[start The input]
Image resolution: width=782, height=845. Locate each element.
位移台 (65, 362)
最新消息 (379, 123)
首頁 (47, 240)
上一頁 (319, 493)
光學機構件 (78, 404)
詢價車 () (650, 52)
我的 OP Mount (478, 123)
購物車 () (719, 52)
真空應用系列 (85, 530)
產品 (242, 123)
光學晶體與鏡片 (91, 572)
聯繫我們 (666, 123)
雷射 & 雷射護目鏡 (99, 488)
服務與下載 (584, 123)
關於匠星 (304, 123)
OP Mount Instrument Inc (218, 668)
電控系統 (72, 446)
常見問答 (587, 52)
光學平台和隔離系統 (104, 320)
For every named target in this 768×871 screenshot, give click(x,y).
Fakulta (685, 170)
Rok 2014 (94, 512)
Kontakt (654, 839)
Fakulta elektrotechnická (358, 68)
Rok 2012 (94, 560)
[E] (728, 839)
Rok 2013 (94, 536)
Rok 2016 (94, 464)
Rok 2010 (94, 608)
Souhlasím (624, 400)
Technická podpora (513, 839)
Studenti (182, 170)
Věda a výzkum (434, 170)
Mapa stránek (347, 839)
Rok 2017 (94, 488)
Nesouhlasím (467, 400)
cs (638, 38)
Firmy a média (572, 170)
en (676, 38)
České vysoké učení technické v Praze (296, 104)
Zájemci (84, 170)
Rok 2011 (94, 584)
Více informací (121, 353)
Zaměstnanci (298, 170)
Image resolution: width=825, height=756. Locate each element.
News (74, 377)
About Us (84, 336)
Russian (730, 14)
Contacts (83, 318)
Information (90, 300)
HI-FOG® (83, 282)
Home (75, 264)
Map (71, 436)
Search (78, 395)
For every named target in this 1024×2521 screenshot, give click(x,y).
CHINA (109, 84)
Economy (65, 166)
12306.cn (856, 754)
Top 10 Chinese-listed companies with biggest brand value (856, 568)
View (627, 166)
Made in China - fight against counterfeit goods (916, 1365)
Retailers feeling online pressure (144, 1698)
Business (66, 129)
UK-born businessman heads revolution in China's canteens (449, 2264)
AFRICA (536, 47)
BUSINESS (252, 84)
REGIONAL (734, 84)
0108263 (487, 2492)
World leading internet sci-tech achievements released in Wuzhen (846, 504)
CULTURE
[end The input]
Could you update the items from the line with "光學晶體與鏡片 (91, 572)" to the line with "News (74, 377)" by changing "Rok" to "Year" and leaving everything else unchanged, then give back only those lines?

光學晶體與鏡片 (91, 572)
聯繫我們 (666, 123)
雷射 & 雷射護目鏡 (99, 488)
服務與下載 (584, 123)
關於匠星 (304, 123)
OP Mount Instrument Inc (218, 668)
電控系統 (72, 446)
常見問答 (587, 52)
光學平台和隔離系統 (104, 320)
For every named target in this 768×871 screenshot, give click(x,y).
Fakulta (685, 170)
Year 2014 (94, 512)
Kontakt (654, 839)
Fakulta elektrotechnická (358, 68)
Year 2012 (94, 560)
[E] (728, 839)
Year 2013 (94, 536)
Year 2016 (94, 464)
Year 2010 (94, 608)
Souhlasím (624, 400)
Technická podpora (513, 839)
Studenti (182, 170)
Věda a výzkum (434, 170)
Mapa stránek (347, 839)
Year 2017 (94, 488)
Nesouhlasím (467, 400)
cs (638, 38)
Firmy a média (572, 170)
en (676, 38)
České vysoké učení technické v Praze (296, 104)
Zájemci (84, 170)
Year 2011 (94, 584)
Více informací (121, 353)
Zaměstnanci (298, 170)
Image resolution: width=825, height=756. Locate each element.
News (74, 377)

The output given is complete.